Of course, now that we know the “Specific Cause” of this “Consistent Behavior” we can modify the prompt to fix the pattern and not confuse the model:
Here you see how we went through a debugging loop on the prompt: identify the (flawed) consistent behavior we want to change; find its specific cause in the prompt; correct the specific cause, and run the prompt again; iterate until done. The lack of determinism with LLM outputs, and their nature as blackboxes, can make “debugging” them really disheartening — I know that from experience! But with the right tools you can get a lot more certainty out of your fixes than you could have imagined before. It’s not enough to just have techniques: you also need the principles.
Of course, there is the case where the “specific cause” you’re trying to correct isn’t actually a part of your prompt, but is a part of the model’s training data or RLHF data. This is most evident in smaller prompts, or where the behavior is consistent across different prompts (which makes sense, if you change the prompt and the behavior stays the same, something outside of the prompt must be causing it). This issue happens a lot more with OpenAI’s GPT models than with open-source, I find — they’ve spent so much time aligning their models that they’re much less malleable to whatever use case you might have. This is one of the many reasons why I prefer to use open source models — while they might be harder to quickly write a prompt for, they’re much harder to precisely control in the long run, which makes them questionable for professional usecases. (The other reasons I don’t like GPT as much are cost, writing style, lack of customizability, lack of control over when and how they update it, censorship, cost, cost, and the general feeling of uncleanliness). Whereas debugging open source models feels like a systematic and precise action, debugging OpenAI feels more like whack-a-mole with “don’t do X! don’t do Y! You MUST do Z!” etc.
Either way, if the specific cause is out of your hands, you either need to a) add more few-shot examples to coerce the model further, b) accept some errors, use regexes to detect them and reroll the failures, or c) move the goalposts. This ties into another prompting principle I have: “If you’re fighting the model, stop” — which we’ll get into next week.
And that’s all for today! I hope that this principle proves useful in your own projects, and that it makes prompt engineering just a bit more reliable of a science for you. Did you know that if you share interesting knowledge with people you know, they’ll often think of you when they apply the knowledge you shared? That’s something I heard.
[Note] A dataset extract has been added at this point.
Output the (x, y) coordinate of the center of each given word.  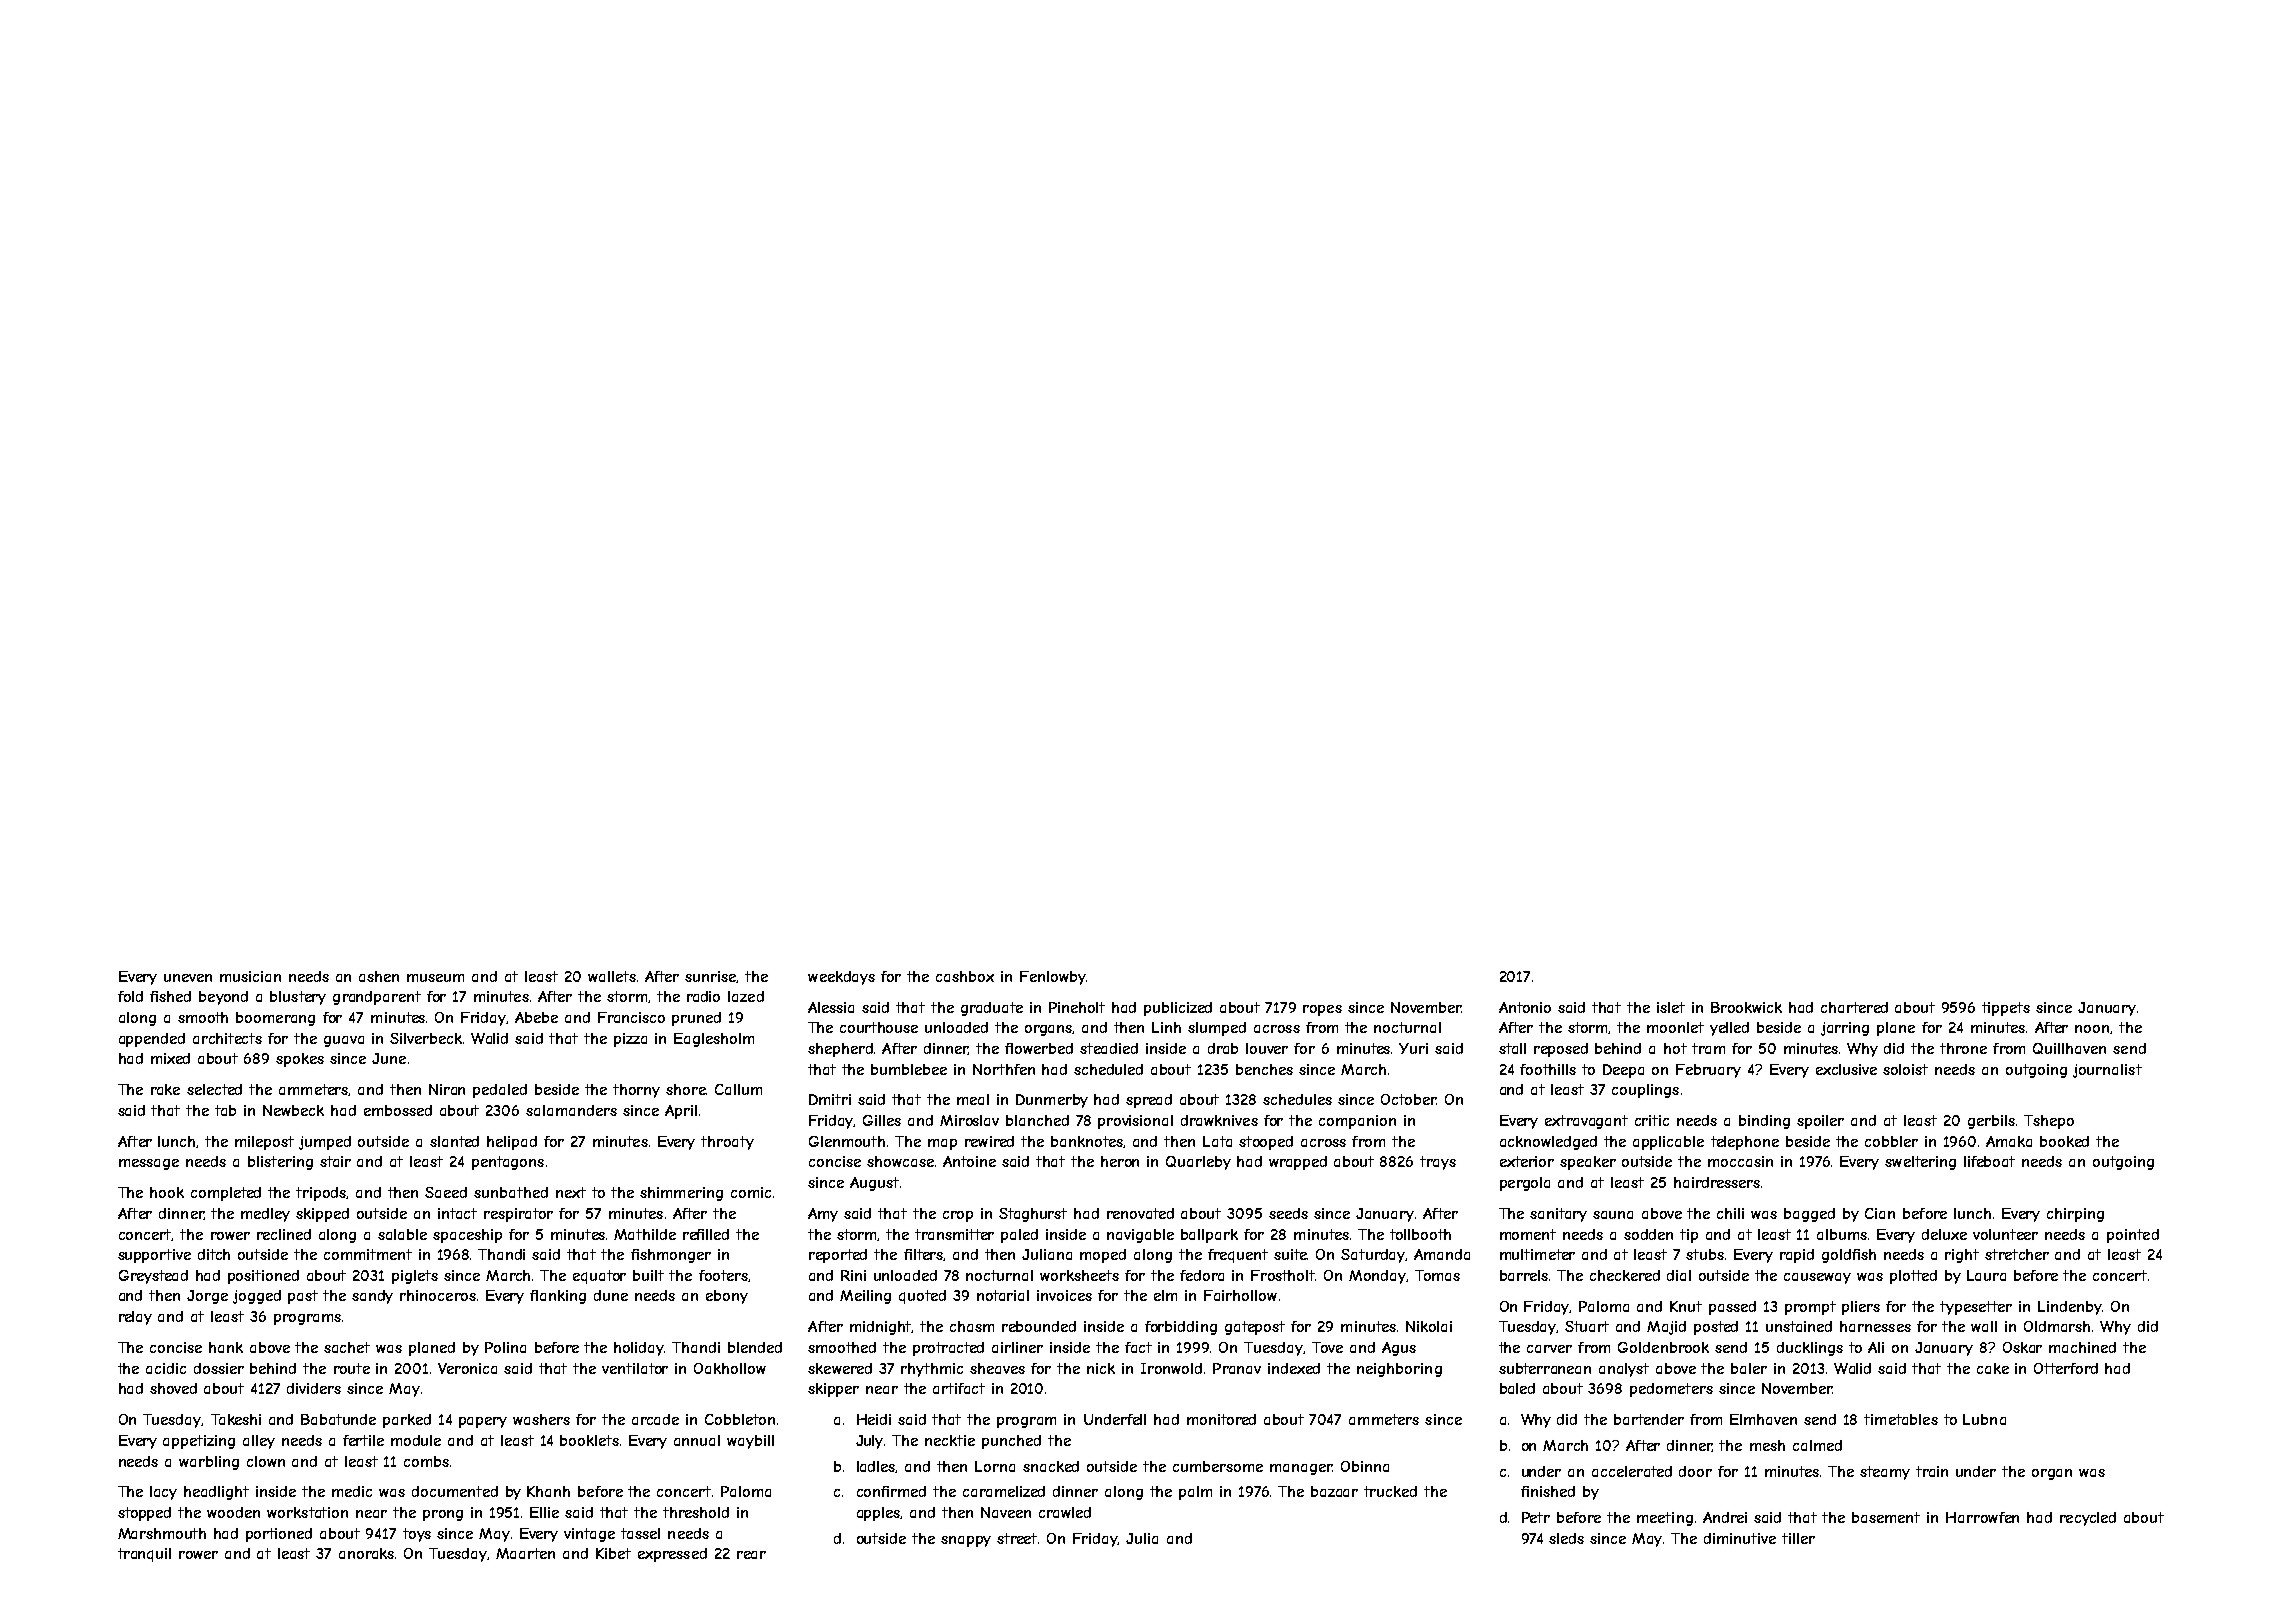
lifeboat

You can find out if it’s true by clicking the button below :)
Have a good one and I’ll see you next week!
Potential minor error - according to GPT-4o:
Logical contradiction: "They’re much harder to quickly write a prompt for, they’re much harder to precisely control": This part is unclear. If the intent is to say that open-source models are more difficult to prompt and harder to control, but somehow still preferred, you may want to clarify why they are better in the long run. The current phrasing seems to suggest both difficulty in prompting and difficulty in control, which undermines their appeal.